Analyst: The US dollar will collapse in light of the upcoming “major currency crisis”

Meanwhile, the outbreak of the US dollar raised concerns about spillover effects to other economies.

Related Topics: Ex-BitMEX CEO Explains How Bitcoin Will Reach $1 Million by 2030

If instability enters the picture, volatility may return to haunt risky assets already at the mercy of the central bank’s anti-inflation policy. Ironically, the spark could be Japan, as the central bank continues to print money.
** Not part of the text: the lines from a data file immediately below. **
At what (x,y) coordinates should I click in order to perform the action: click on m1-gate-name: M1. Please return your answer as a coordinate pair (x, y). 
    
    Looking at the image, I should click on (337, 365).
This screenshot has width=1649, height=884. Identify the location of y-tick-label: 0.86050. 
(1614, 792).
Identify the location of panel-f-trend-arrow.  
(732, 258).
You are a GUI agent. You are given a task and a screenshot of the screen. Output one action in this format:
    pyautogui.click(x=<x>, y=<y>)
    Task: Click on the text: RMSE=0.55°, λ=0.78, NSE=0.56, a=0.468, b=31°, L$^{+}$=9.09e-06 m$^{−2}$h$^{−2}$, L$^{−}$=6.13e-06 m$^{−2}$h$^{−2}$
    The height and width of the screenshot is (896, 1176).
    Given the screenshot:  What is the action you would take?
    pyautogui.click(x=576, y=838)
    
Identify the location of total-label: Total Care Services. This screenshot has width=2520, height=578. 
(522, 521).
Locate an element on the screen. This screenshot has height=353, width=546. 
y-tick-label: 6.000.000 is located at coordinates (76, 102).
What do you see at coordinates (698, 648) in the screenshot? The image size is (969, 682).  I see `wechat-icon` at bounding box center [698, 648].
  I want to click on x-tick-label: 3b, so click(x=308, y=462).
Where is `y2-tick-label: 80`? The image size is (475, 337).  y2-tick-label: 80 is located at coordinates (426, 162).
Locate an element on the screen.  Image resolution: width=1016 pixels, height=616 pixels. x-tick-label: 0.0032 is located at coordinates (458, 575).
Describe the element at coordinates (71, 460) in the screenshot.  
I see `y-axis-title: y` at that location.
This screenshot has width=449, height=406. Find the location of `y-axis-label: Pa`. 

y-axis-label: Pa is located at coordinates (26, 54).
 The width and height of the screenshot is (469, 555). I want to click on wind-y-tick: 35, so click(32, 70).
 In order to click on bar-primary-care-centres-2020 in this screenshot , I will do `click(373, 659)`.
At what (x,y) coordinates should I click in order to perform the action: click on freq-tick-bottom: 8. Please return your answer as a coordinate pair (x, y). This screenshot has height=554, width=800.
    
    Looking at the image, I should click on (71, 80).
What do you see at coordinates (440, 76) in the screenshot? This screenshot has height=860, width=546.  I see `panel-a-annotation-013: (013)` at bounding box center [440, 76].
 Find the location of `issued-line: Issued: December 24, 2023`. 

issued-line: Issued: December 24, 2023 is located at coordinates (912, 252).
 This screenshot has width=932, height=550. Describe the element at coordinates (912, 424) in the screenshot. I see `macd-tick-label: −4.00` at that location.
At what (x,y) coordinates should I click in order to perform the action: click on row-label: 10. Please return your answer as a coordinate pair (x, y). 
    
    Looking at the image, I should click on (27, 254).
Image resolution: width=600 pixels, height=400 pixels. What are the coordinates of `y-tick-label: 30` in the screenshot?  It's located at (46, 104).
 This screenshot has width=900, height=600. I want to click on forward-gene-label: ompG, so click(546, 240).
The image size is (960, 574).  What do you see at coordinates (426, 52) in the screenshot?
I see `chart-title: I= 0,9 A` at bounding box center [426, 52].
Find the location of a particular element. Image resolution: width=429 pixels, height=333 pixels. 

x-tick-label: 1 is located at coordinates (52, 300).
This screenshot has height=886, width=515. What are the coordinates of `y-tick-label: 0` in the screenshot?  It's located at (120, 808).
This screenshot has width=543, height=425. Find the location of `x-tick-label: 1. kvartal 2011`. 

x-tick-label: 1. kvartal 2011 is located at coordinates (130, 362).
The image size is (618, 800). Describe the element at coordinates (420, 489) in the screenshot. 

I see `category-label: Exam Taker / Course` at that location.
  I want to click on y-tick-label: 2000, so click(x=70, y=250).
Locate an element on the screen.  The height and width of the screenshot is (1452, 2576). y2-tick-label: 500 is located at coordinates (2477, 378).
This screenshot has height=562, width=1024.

“No matter which way Yen goes from here, chaos follows,” said Brent Johnson, CEO of Santiago Capital. expect On April 27.

“If capital flows back to Japan and back to the support line, it would be a huge draw for money for the rest of the world. If the dive continues, it puts pressure on the People’s Bank of China to allow the yuan to fall as well. Neither of these two options are good…”

The Japanese Yen is also trading today at its lowest level in twenty years.

“What do Keynesian investors do in a crisis? They rush into the dollar thinking it is safe,” said Alasdair MacLeod, head of research at precious metals trading firm Goldmoney, added.

“Almost all investors and money managers have been brainwashed into thinking this way since the Nixon shock. The yen’s decline accelerated this morning.”

MacLeod saw what he called a “major currency crisis” coming, swallowing up the “next” dollar’s strength as it followed the fate of the yen, euro and pound.